This feature is accompanied with images by Francesco Cuttitta, who is currently undertaking a photography placement exploring contemporary art and performance in Manchester.
When a poetry evening attracts as varied an audience as this, aged from twenty-odd to fifty-something, and with latecomers crowding in at the back, you know something interesting is going on. The Other Room is free, and held in the marvellous wood-panelled, high-ceilinged performance space at the Castle Hotel on Oldham Street, Manchester, so its location is ideal. But the surprise lies in the number of poets who have so far taken part, and the health of the stylistic field it specialises in, which is defined as “experimental”.
Established in 2008 by James Davies, Tom Jenks and Scott Thurston, the Other Room publishes its own anthology and maintains a detailed website where you can see and hear videos of most of its 51 performances and readings. Once upon a time, its epithet, experimental, might have frightened people off. Perhaps contemporary audiences are more open to strangeness, or perhaps strangeness has engulfed reality to the extent that audiences respond more readily to its centrality in certain contemporary fields of artistic expression. While the work performed at The Other Room does not fit the definition of poetry still preserved and preferred in the literary pages of most British newspapers, and on television or radio arts programmes, it comes to life in the performance space, and engages with those witnessing it. On the November night I visited, two related poets with Canadian/British backgrounds paved the way for a younger northwest voice, and all three adopted a different approach to the performative aspects of poetry.
Karen Mac Cormack opened, with readings from some of her published collections including Marine Snow, At Issue, Against White and Tail Light, before moving on to “new unpublished things”. One remark she quoted about innovation stuck with me: “Without it, tradition would reign supreme.” This was true especially of her poem ‘What’s At the End of Everything?’, a piece that sounded rather like a science fiction story, full of data, times, cryptograms, and Fed-Ex codes, describing “how a new passport travelled from one country to another”. Another poem, ‘TY PING’, from which Mac Cormack read one extract, is written in the form of “script continuo”, where all the words run together; it felt like breaking into a stream of energy, only to be cut off from it again when she stopped.

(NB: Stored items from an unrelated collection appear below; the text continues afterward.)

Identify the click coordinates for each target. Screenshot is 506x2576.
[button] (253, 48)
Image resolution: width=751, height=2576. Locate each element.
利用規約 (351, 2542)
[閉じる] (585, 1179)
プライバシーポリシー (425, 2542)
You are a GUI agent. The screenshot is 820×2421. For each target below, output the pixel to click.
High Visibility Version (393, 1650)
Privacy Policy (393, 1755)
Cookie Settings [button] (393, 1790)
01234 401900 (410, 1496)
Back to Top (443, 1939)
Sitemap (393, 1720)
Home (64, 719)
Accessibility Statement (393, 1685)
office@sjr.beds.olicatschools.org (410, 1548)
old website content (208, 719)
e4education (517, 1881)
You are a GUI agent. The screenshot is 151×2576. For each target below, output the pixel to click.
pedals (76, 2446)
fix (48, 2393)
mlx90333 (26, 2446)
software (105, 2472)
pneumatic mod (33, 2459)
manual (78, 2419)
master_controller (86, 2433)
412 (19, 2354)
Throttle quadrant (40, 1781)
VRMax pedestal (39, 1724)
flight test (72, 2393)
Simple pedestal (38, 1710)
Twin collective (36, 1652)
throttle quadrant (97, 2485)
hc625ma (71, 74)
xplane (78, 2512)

Toronto-based, Sheffield-born Steve McCaffrey is an ex-member of the sound poetry group the Four Horsemen. He reads sitting down behind a table because of “general wear and tear, and because I wanted to look like a newsreader”, which works well when reading a poem like ‘Names from the Phone Directory, Buffalo’, consisting of actual names listed according to themes like birds, or the chromatic spectrum. ‘Three Poems Deliberately Spelt Wrong’ brought further laughs as did ‘An Incredibly Edible Poem With British and American Content’, which featured “popsicles-testicles, something to suck on”, not likely to be featured on this season’s Masterchef. An Example of a ‘Pataphysical Poem (based on Alfred Jarry’s concept, the “science of imaginary solutions”) included “lines one to three, on loan to the Museum of Modern Art” and various other lendings. I also liked ‘Perverse’, in particular the line “Monotheism always implicates the poly-vocal”. By the time he reached ‘Oedipus Meets The Abstract Machine’, McCaffrey was in true TV presenter mode when delivering the words “Smells like a huckleberry Nissan up your nose”.
Final guest for the evening was Claire Potter, who devised and programmed the recent four-city series of events, Shady Dealings With Language, addressing the theoretical and practical relationships between art writing and performance. She also edits Soanyway, a website collecting words, images and sounds that tell stories. She herself is a natural storyteller, and an amusing one. But her work exists partly in the world of contemporary performance art, as she demonstrated with the piece she proceeded to deliver with the warning, “I’m working from the floor,” which was literally true. Her written piece was typed (using a manual typewriter) on sheets of shiny card, and, as she showed us, the type was totally redacted with a black marker pen. By kneeling down and leaning forward on the floor, microphone in one hand, she read the words on the card by their typed indentations, reflected by the lighting, on the surface of the blacked-out card. The poem was long, involved drilling a lock, selling futons, and a pizza delivery franchise, but also revealed huge levels of violence, threat and pressure in ordinary situations. The resulting stop-start recital was completely true to the original text, but falteringly so; once or twice Claire commented on the difficulty of the task she had given herself, and allowed in laughter, even though the original text contained, personal, fraught observations such as: “When I get like this, I make an image of myself getting like this… and you have to ask yourself, is she really getting like this?” This process of adding an interruptive difficulty disrupted the predictability of reciting a pre-written text that could have become like a script, and introduced a new spontaneity and immediacy to the performance. The other difficult element for the poet was the increasing physical discomfort Claire found herself in, in that position, as she read through every line on every page, squinting into the reflected light, and this mirrored the discomfort of some the situations described in the poem. But the sheer physical effort made for an intense, visceral and at times hilarious event.